ECLI:NL:CRVB:2019:2490
Centrale Raad van Beroep
- Hoger beroep
- Rechtspraak.nl
Afwijzing verzoek om terug te komen van besluit inzake persoonsgebonden budget AWBZ
In deze zaak heeft appellant hoger beroep ingesteld tegen de uitspraak van de rechtbank Oost-Brabant, die zijn beroep tegen het besluit van het zorgkantoor ongegrond heeft verklaard. Het zorgkantoor had aan appellant een netto persoonsgebonden budget (pgb) verleend voor zorg op grond van de AWBZ, maar later het pgb verlaagd en een bedrag teruggevorderd wegens niet-verantwoord pgb. Appellant verzocht het zorgkantoor om terug te komen van dit besluit, maar het zorgkantoor wees dit verzoek af op de grond dat er geen nieuw gebleken feiten of veranderde omstandigheden waren. De rechtbank heeft deze afwijzing bevestigd.

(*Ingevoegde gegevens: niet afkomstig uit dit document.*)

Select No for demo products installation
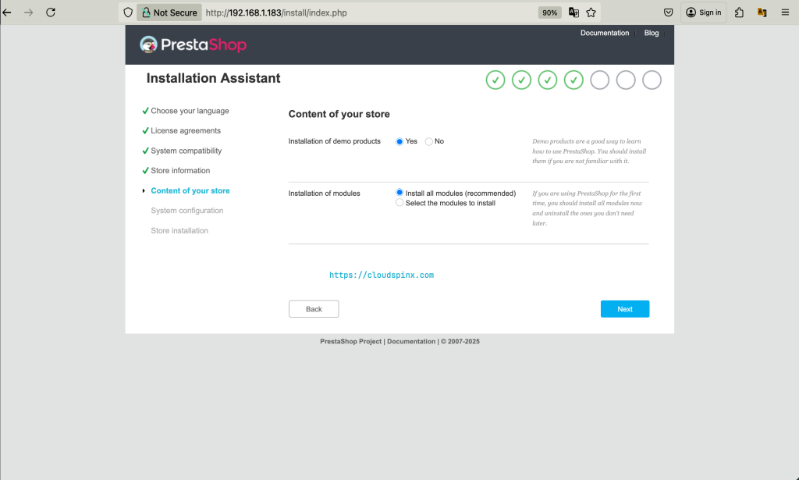The image size is (799, 480). click(429, 141)
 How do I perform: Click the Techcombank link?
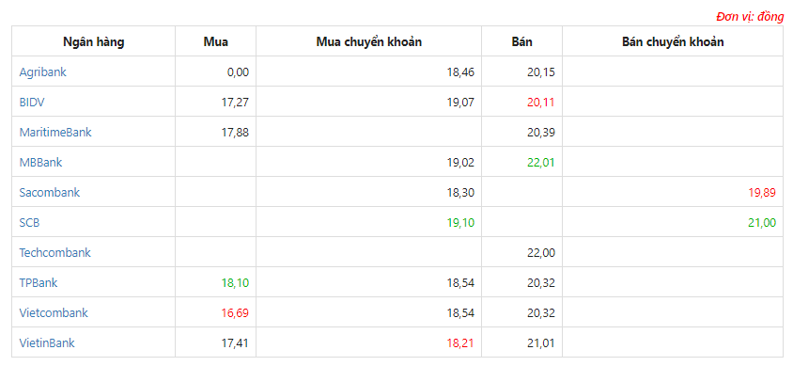point(55,252)
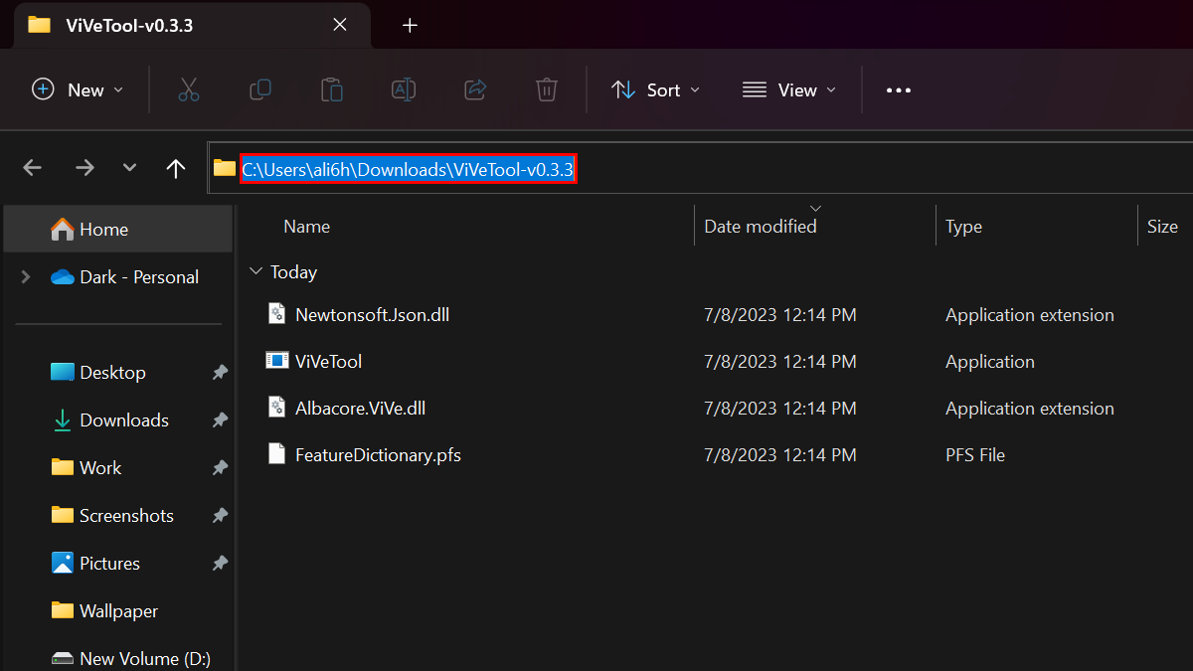Collapse the Today file group
The width and height of the screenshot is (1193, 671).
point(256,271)
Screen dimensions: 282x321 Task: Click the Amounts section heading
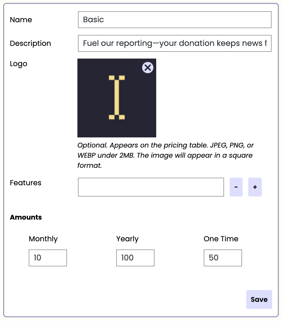26,217
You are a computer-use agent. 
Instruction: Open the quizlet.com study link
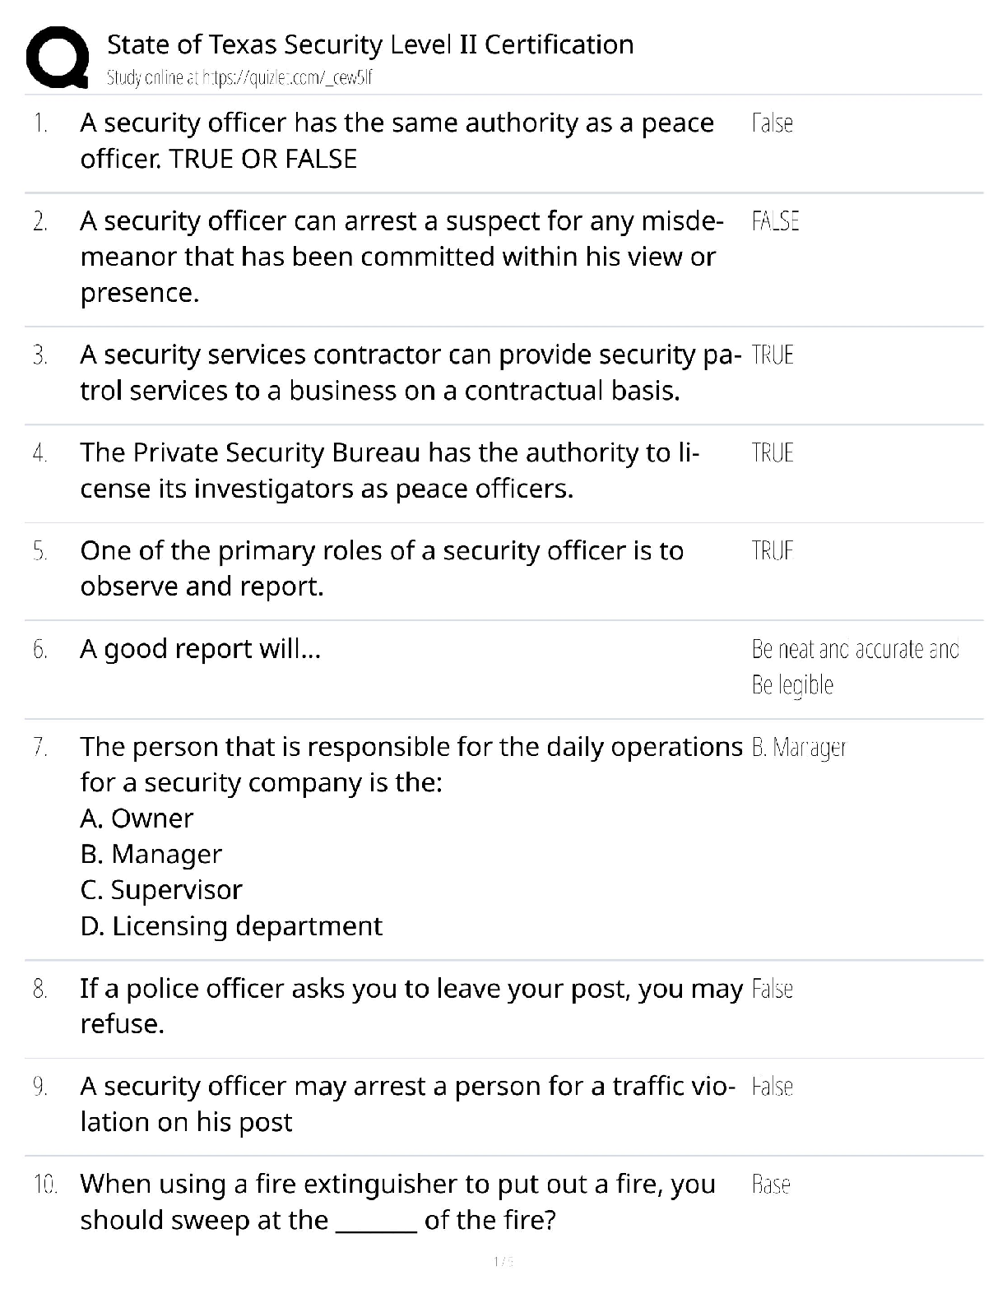point(240,78)
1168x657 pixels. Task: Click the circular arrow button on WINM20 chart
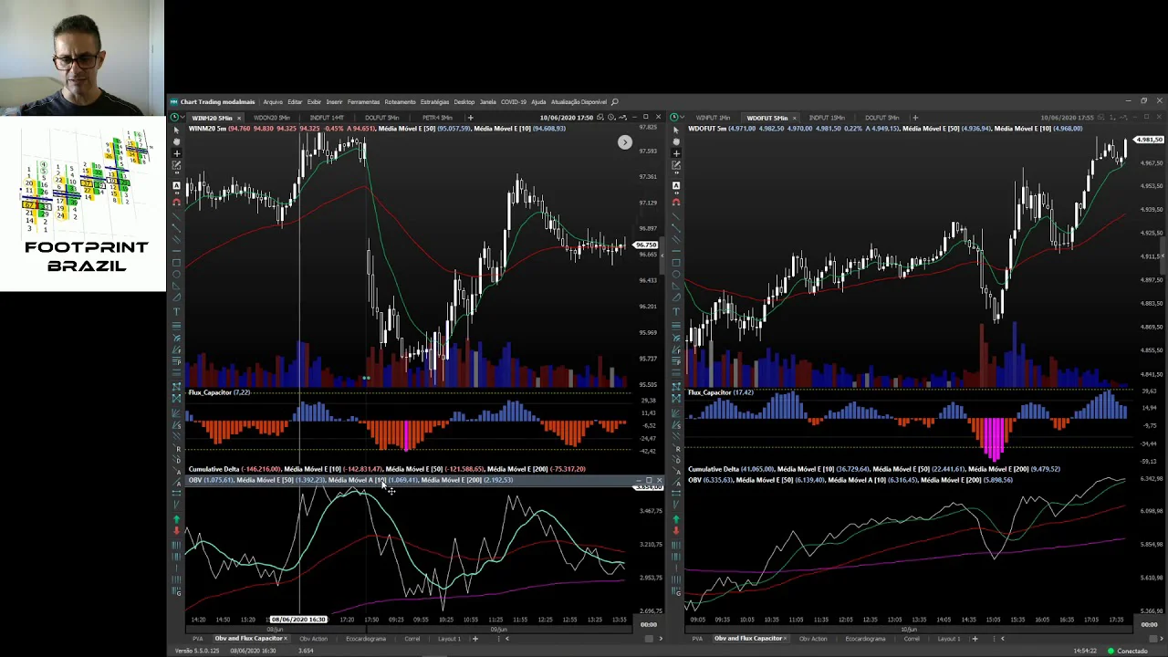(624, 142)
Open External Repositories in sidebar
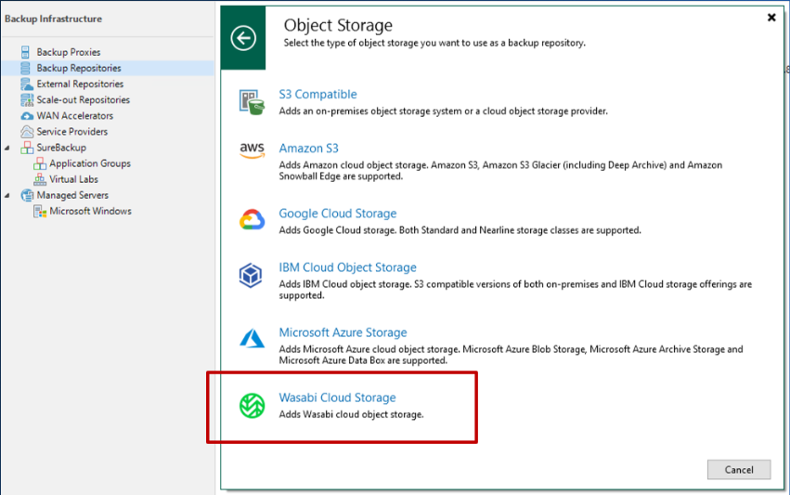Viewport: 790px width, 495px height. (80, 85)
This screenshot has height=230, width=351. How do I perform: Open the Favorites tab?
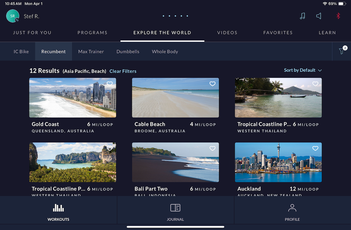(278, 32)
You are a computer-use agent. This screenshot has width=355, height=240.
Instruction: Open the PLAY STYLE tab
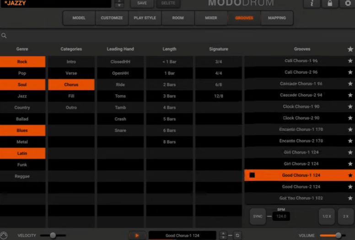pyautogui.click(x=145, y=18)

De Centrale Raad van Beroep heeft de feiten en omstandigheden van de zaak in overweging genomen. Appellant heeft aangevoerd dat hij door een dwarslaesie zorg nodig heeft, die door zijn moeder werd verleend en betaald uit het pgb. Hij stelde dat het zorgkantoor onterecht had geoordeeld dat hij niet meer over relevante verantwoordingsstukken beschikte. De Raad oordeelde dat de door appellant overgelegde stukken niet als nieuw gebleken feiten konden worden aangemerkt, en dat het zorgkantoor bevoegd was om het verzoek van appellant af te wijzen. De Raad bevestigde de uitspraak van de rechtbank en oordeelde dat het hoger beroep niet slaagde.
De uitspraak werd gedaan door M.F. Wagner, met J.R. Trox als griffier, en is openbaar uitgesproken op 24 juli 2019. Er werd geen veroordeling in de proceskosten uitgesproken.